27 April 2009

Another great leap forward

The New York Times has an article by Steve Lohr about another miracle from General Electric:
General Electric says it has achieved a breakthrough in digital storage technology that will allow standard-size discs to hold the equivalent of one hundred DVDs. The storage advance, which GE is announcing on Monday, is just a laboratory success at this stage. The new technology must be made to work in products that can be mass-produced at affordable prices. But optical storage experts and industry analysts who were told of the development said it held the promise of being a big step forward in digital storage with a wide range of potential uses in commercial, scientific and consumer markets. “This could be the next generation of low-cost storage,” said Richard Doherty, an analyst at Envisioneering, a technology research firm.
The promising work by the GE researchers is in the field of holographic storage. Holography is an optical process that stores not only three-dimensional images like the ones placed on many credit cards for security purposes, but the 1’s and 0’s of digital data as well. The data is encoded in light patterns that are stored in light-sensitive material. The holograms act like microscopic mirrors that refract light patterns when a laser shines on them, and so each hologram’s recorded data can then be retrieved and deciphered. Holographic storage has the potential to pack data far more densely than conventional optical technology currently used in DVDs, and the newer, high-capacity Blu-ray discs, in which information is stored as a pattern of laser-etched marks across the surface of a disc. The potential of holographic technology has long been known. The first research papers were published in the early 1960s. Many advances have been made over the years in the materials science, optics, and applied physics needed to make holographic storage a practical, cost-effective technology. And, this year, InPhase Technologies, a spinoff of Bell Labs of Alcatel-Lucent, plans to introduce a holographic storage system, using $18,000 machines and expensive discs, for specialized markets like video production and storing medical images.
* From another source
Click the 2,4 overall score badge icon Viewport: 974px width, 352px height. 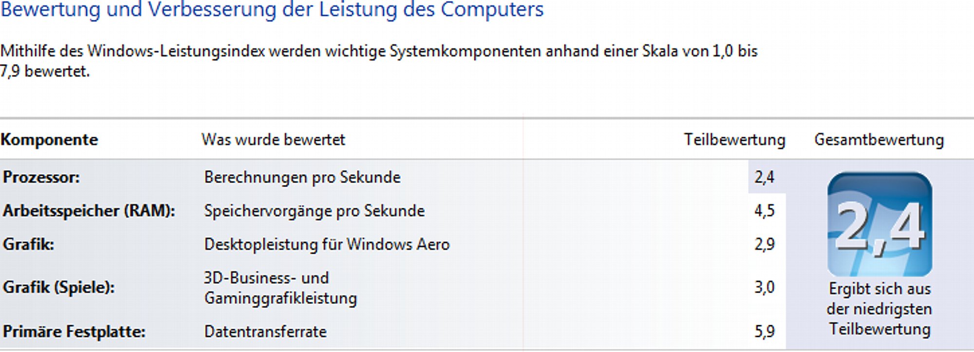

To date, holographic storage has not been on a path to mainstream use. The GE development, however, could be that pioneering step, according to analysts and experts. The GE researchers have used a different approach than past efforts. It relies on smaller, less complex holograms— a technique called microholographic storage.
A crucial challenge for the team, which has been working on this project since 2003, has been to find the materials and techniques so that smaller holograms reflect enough light for their data patterns to be detected and retrieved. The recent breakthrough by the team, working at the GE lab in Niskayuna, New York, north of Albany, was a 200-fold increase in the reflective power of their holograms, putting them at the bottom range of light reflections readable by current Blu-ray machines. “We’re in the ballpark,” said Brian Lawrence, the scientist who leads GE’s holographic storage program. “We’ve crossed the threshold, so we’re readable.”
In GE’s approach, the holograms are scattered across a disc in a way that is similar to the formats used in today’s CDs, conventional DVDs, and Blu-ray discs. So a player that could read microholographic storage discs could also read CD, DVD, and Blu-ray discs. But holographic discs, with the technology GE has attained, could hold 500 gigabytes of data. Blu-ray is available in 25-gigabyte and 50-gigabyte discs, and a standard DVD holds five gigabytes.
“If this can really be done, then GE’s work promises to be a huge advantage in commercializing holographic storage technology,” said Bert Hesselink, a professor at Stanford and an expert in the field. The GE team plans to present its research data and lab results at an optical data storage conference in Orlando next month.
Yet, analysts say, the feasibility of G.E.’s technology remains unproved and the economics uncertain. “It’s always well to remember that the most important technical specification in any storage device, however impressive the science behind it, is price,” said James Porter, an independent analyst of the storage market.
When Blu-ray was introduced in late 2006, a 25-gigabyte disc cost nearly a dollar a gigabyte, though it is about half that now. GE expects that when they are introduced, perhaps in 2011 or 2012, holographic discs using its technology will be less than 10 cents a gigabyte— and fall even more in the future. “The price of storage per gigabyte is going to drop precipitously,” Mr. Lawrence said.
GE will first focus on selling the technology to commercial markets like movie studios, television networks, medical researchers, and hospitals for holding data-intensive images like Hollywood films and brain scans. But selling to the broader corporate and consumer market is the larger goal.
To do that, GE will have to work with partners to license its holographic storage technology and expertise, and the company is already talking with major electronics and optical storage producers, said Bill Kernick, who leads GE’s technology sales unit. The holographic research was originally related to GE’s plastics business, which it sold two years ago to the Saudi Basic Industries Corporation for $11.6 billion.